Texto fornecido:

Opinião
Inteligência Artificial
A Inteligência Artificial é suscetível de transformar a generalidade das atividades económicas de forma ainda difícil de prever. Os robôs podem revolucionar as atividades industriais e agrícolas, os drones o processo de distribuição e os carros autónomos podem tornar-se brevemente uma realidade.
A minha miopia causa-me embaraços frequentes, provocados pela dificuldade em reconhecer pessoas a mais de 20 metros de distância. Apesar desta limitação, até há pouco tempo, dificilmente as máquinas conseguiriam superar a minha capacidade de reconhecimento, dado que a visão era um sentido de que estavam desprovidas.
O reconhecimento facial é precisamente uma das capacidades mais promissoras da chamada Inteligência Artificial (IA), pelo seu potencial de utilização na automatização de atividades repetitivas, como fazer pagamentos numa loja ou usar um transporte público. É fácil imaginar que esta tecnologia possa também reforçar a segurança dos cidadãos e identificar os autores de atividades criminosas, mas com custos elevados para a privacidade e a liberdade individual. A notícia recente de um projeto-piloto, na China, de instalação de câmaras fotográficas em salas de aula, para análise do nível de atenção de cada aluno, suscita preocupações que podem superar os possíveis benefícios desta experiência. A instalação maciça de câmaras de filmar em Londres, com o objetivo de controlar os assaltos violentos, foi fortemente contestada pela ameaça que representa para a privacidade do cidadão comum.

Listagem guardada:
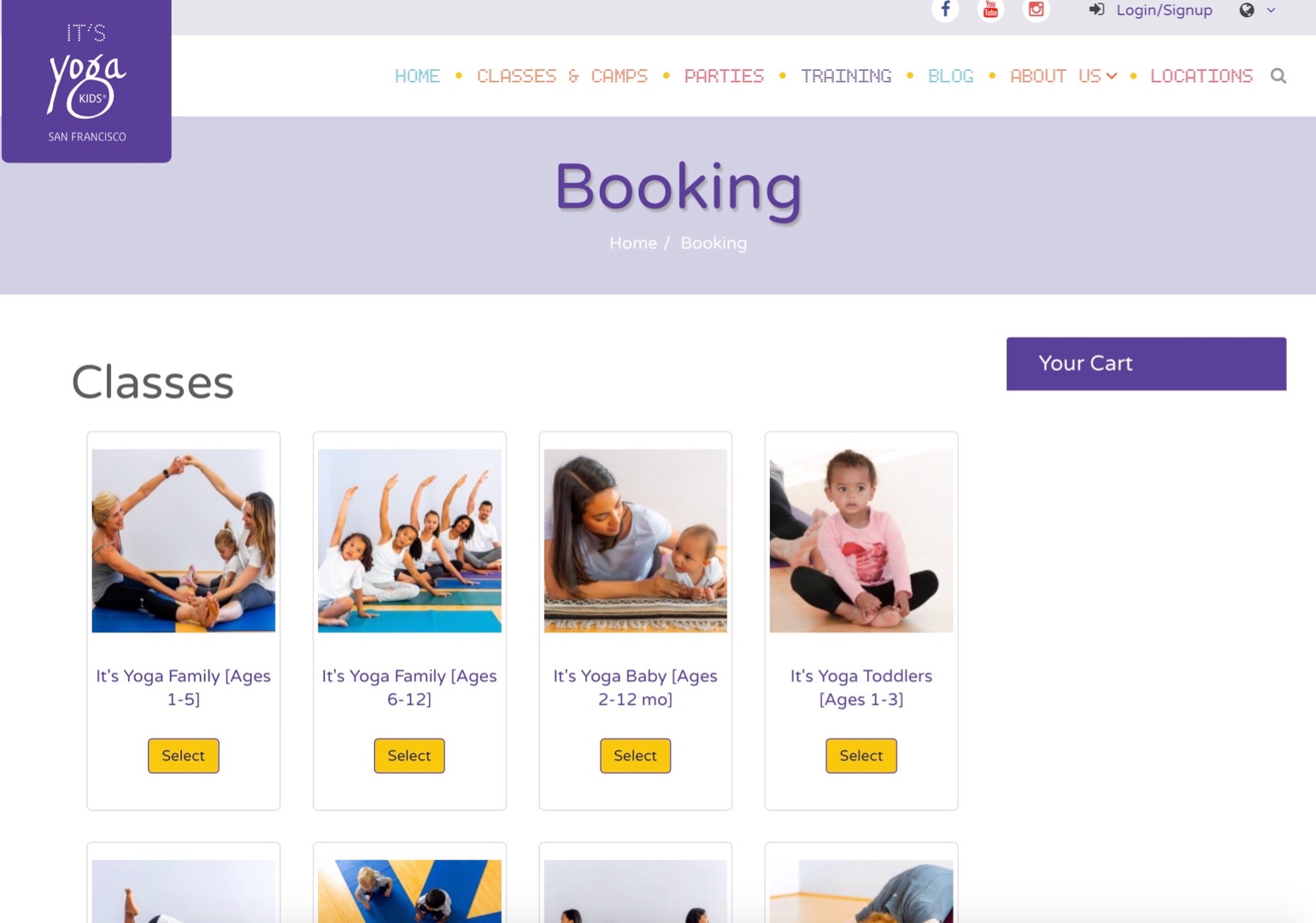Select the Yoga Toddlers Ages 1-3 class
1316x923 pixels.
[x=861, y=755]
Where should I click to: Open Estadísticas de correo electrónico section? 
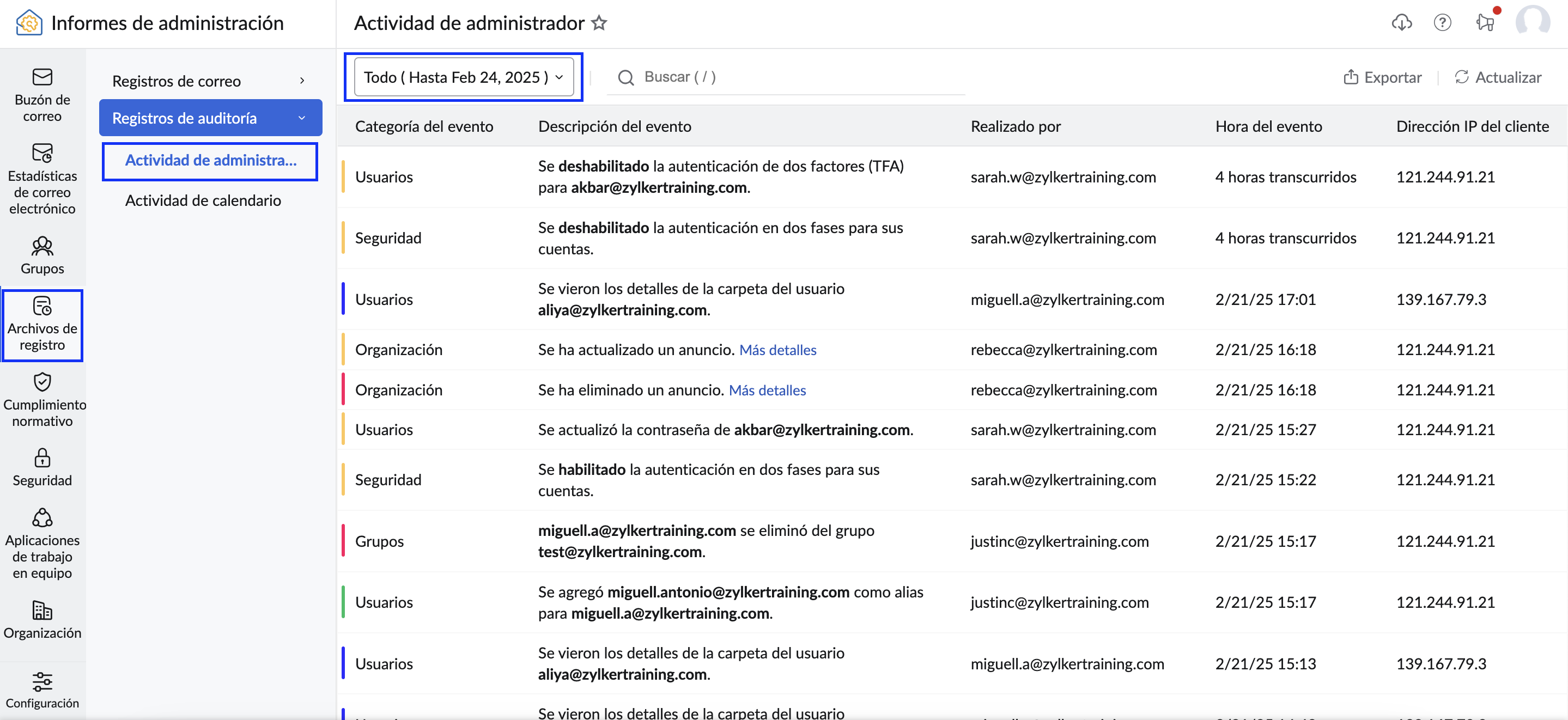(x=42, y=179)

Objetivo da tarefa:
Reproduza na íntegra, sem qualquer alteração, o texto sobre inteligência artificial apresentado acima.

Resposta correta:
Opinião
Inteligência Artificial
A Inteligência Artificial é suscetível de transformar a generalidade das atividades económicas de forma ainda difícil de prever. Os robôs podem revolucionar as atividades industriais e agrícolas, os drones o processo de distribuição e os carros autónomos podem tornar-se brevemente uma realidade.
A minha miopia causa-me embaraços frequentes, provocados pela dificuldade em reconhecer pessoas a mais de 20 metros de distância. Apesar desta limitação, até há pouco tempo, dificilmente as máquinas conseguiriam superar a minha capacidade de reconhecimento, dado que a visão era um sentido de que estavam desprovidas.
O reconhecimento facial é precisamente uma das capacidades mais promissoras da chamada Inteligência Artificial (IA), pelo seu potencial de utilização na automatização de atividades repetitivas, como fazer pagamentos numa loja ou usar um transporte público. É fácil imaginar que esta tecnologia possa também reforçar a segurança dos cidadãos e identificar os autores de atividades criminosas, mas com custos elevados para a privacidade e a liberdade individual. A notícia recente de um projeto-piloto, na China, de instalação de câmaras fotográficas em salas de aula, para análise do nível de atenção de cada aluno, suscita preocupações que podem superar os possíveis benefícios desta experiência. A instalação maciça de câmaras de filmar em Londres, com o objetivo de controlar os assaltos violentos, foi fortemente contestada pela ameaça que representa para a privacidade do cidadão comum.